3. En deuxième lieu, M. E...soutient que le préfet ne l'a pas mis à même de présenter ses observations préalablement à l'édiction des décisions contestées, en méconnaissance de l'article 24 de la loi du 12 avril 2000, de l'article 41 de la Charte de l'Union européenne et de son droit d'être entendu garanti par le principe général des droits de la défense de l'Union européenne. Cependant, d'une part, il ne saurait utilement invoquer les dispositions de l'article 24 de la loi du 12 avril 2000, lesquelles sont abrogées depuis le 1er janvier 2016 et étaient au demeurant inopérantes à l'encontre des décisions contestées. D'autre part, il résulte de la jurisprudence de la Cour de justice de l'Union européenne (arrêt C-141/12 et C-372/12 du 17 juillet 2014), que l'article 41 de la charte des droits fondamentaux de l'Union européenne s'adresse non pas aux Etats membres mais uniquement aux institutions, organes et organismes de l'Union. Ainsi, le moyen tiré de la méconnaissance de ces dispositions par une autorité d'un Etat membre est inopérant. Enfin, une atteinte au droit d'être entendu garanti par les principes généraux du droit de l'Union européenne n'est susceptible d'affecter la régularité de la procédure à l'issue de laquelle une décision faisant grief est prise que si la personne concernée a été privée de la possibilité de présenter des éléments pertinents qui auraient pu influer sur le contenu de la décision. Le requérant ne précise pas en quoi il disposait d'informations pertinentes tenant à sa situation personnelle qu'il aurait été empêché de porter à la connaissance de l'administration avant que ne soient prises les décisions en litige et qui, si elles avaient pu être communiquées à temps, auraient été de nature à y faire obstacle. Par suite, le moyen tiré de la méconnaissance du principe général du droit de l'Union européenne garantissant à toute personne le droit d'être entendue préalablement à l'adoption d'une mesure individuelle l'affectant défavorablement, ne peut qu'être écarté.

4. En troisième lieu, il ne ressort pas des pièces du dossier et notamment de la motivation des décisions contenues dans l'arrêté contesté que le préfet se serait abstenu de se livrer à un examen attentif de la situation particulière de l'intéressé.

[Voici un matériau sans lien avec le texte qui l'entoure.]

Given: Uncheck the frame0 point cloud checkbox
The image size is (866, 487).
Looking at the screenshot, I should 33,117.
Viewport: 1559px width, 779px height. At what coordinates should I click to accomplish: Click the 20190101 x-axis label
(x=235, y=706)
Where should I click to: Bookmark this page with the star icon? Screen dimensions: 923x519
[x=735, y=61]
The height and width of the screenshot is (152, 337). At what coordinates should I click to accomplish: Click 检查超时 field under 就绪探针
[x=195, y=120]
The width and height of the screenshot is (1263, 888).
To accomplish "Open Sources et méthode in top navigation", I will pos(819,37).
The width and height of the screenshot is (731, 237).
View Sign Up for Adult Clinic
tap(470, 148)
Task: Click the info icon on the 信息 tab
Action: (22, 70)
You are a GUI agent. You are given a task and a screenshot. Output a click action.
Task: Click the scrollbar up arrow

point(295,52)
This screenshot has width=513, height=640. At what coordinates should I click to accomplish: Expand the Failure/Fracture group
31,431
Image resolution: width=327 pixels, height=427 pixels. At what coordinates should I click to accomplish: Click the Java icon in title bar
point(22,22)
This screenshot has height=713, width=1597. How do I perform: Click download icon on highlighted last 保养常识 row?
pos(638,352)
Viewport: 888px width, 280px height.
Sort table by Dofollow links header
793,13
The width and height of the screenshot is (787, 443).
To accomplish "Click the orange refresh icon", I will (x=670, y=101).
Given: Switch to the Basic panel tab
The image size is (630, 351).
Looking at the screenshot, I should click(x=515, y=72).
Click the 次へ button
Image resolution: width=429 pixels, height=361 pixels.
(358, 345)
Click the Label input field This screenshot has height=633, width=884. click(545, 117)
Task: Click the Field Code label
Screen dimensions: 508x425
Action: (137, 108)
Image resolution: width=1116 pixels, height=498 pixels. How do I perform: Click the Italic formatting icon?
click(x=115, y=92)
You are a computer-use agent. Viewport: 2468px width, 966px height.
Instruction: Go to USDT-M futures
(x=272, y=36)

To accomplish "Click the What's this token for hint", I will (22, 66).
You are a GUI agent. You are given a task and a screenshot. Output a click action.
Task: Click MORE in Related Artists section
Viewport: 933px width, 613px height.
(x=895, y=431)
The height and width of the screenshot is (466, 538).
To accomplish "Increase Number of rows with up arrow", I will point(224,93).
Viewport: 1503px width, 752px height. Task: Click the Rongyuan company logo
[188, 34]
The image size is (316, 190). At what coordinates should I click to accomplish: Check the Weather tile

5. En quatrième lieu, M. E...se prévaut de ce qu'il est entré régulièrement sur le territoire français le 12 septembre 2013 à la suite d'un mariage contracté le 8 mars 2013 avec MmeB..., ressortissante de nationalité française née le 27 août 1969. Toutefois, en l'absence de communauté de vie effective entre les époux, M. E...a fait l'objet le 21 juillet 2015 d'un arrêté devenu définitif portant refus de renouvellement de titre de séjour assorti d'une obligation de quitter le territoire français. Si M. E...se prévaut également d'une nouvelle relation avec MmeA..., ressortissante française née le 12 février 1969, qui aurait débuté en 2015, il n'apporte aucun élément suffisamment probant établissant l'existence d'une communauté de vie avant le mois de juillet 2017. Par ailleurs M.E..., qui n'établit pas être dépourv u d'attaches familiales dans son pays d'origine où il a vécu jusqu'à l'âge de 29 ans, qui est arrivé récemment sur le territoire français et qui s'y est maintenu irrégulièrement malgré une mesure d'éloignement, ne justifie pas d'une intégration particulière dans la société française. Dans ces conditions, les décisions litigieuses n'ont pas porté à son droit au respect de sa vie privée et familiale une atteinte disproportionnée aux buts en vue desquels elles ont été prises et par suite, n'ont méconnu ni les dispositions des articles L. 313-14 et L. 313-11 7° du code de l'entrée et du séjour des étrangers et du droit d'asile ni les stipulations de l'article 8 de la convention européenne de sauvegarde des droits de l'homme et des libertés fondamentales. Le préfet de la Haute-Garonne n'a pas non plus commis d'erreur manifeste dans l'appréciation des conséquences des mesures qu'il a prises sur la situation personnelle de M.E....

6. En cinquième lieu, aux termes du II de l'article L. 511-1 du code de l'entrée et du séjour des étrangers et du droit d'asile : " (...) Toutefois, l'autorité administrative peut, par une décision motivée, décider que l'étranger est obligé de quitter sans délai le territoire français : / (...) 3° S'il existe un risque que l'étranger se soustraie à cette obligation. Ce risque peut être regardé comme établi, sauf circonstance particulière, dans les cas suivants : / (...) d) Si l'étranger s'est soustrait à l'exécution d'une précédente mesure d'éloignement ; (...) ".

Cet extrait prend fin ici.